In this work, a novel CO2-stimulus responsive copolymer polyvinylidene fluoride-graft- (2-diethylaminoethyl methacrylate) (PVDF-g-PDEAEMA) was synthesized by a free-radical copolymerization method, and then PVDF/ PVDF-g-PDEAEMA blend membrane was fabricated, with a switchable pure water flux by alternate aeration (N2/ CO2). The water flux of the blend membrane under the pressure of CO2 is significantly lower than that under N2 pressure, indicating the CO2-responsive property of the membrane, which is due to the protonation or deprotonation reaction of tertiary amine groups in PDEAEMA. After CO2 aeration, the PDEAEMA segments within pores of the membrane are extended due to the protonation reaction, which results in the shrinkage of membrane pores, thereby decreasing the water flux of the membrane.

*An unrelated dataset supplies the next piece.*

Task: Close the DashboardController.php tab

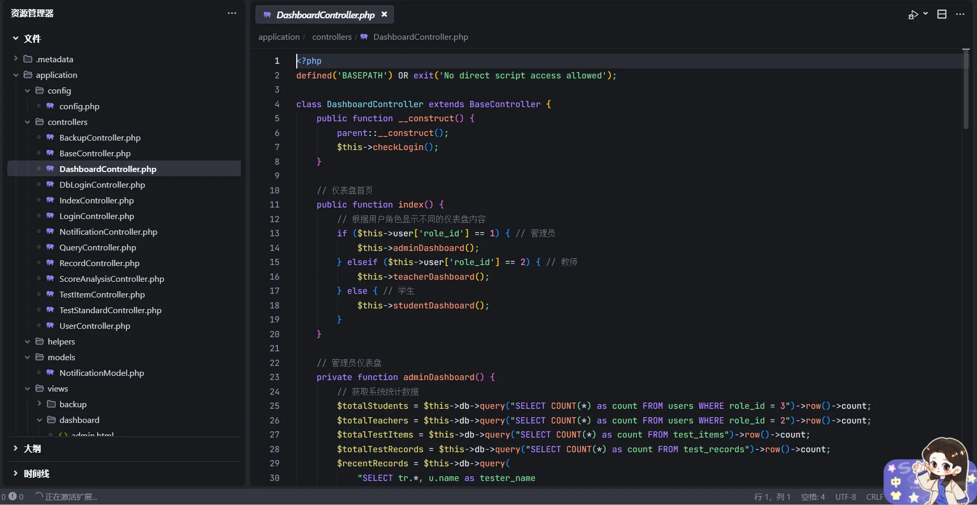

Taking advantage of the CO2-stimulus responsiveness, the alternate aeration (N2/CO2) method is adopted to clean protein on the blend membrane surface without the introduction of chemical reagents. The flux recovery rate of the blend membrane cleaned by this green method is fairly satisfactory (89.9%), which is comparable to the results of acid cleaning (90.6%) and alkaline cleaning (95.2%). The switchable hydrophilic/hydrophobic transition on membrane surfaces upon alternating exposure of CO2/N2, is mainly responsible for membrane cleaning.

Automated summary

A novel CO2-responsive copolymer was successfully synthesized and used in the fabrication of a blend membrane with switchable water flux. The protonation reaction of PDEAEMA segments within the membrane pores after CO2 aeration led to pore shrinkage and reduced water flux. By taking advantage of the CO2-stimulus responsiveness, a green cleaning method using alternate aeration was adopted to clean protein on the membrane surface, achieving a satisfactory flux recovery rate comparable to traditional cleaning methods.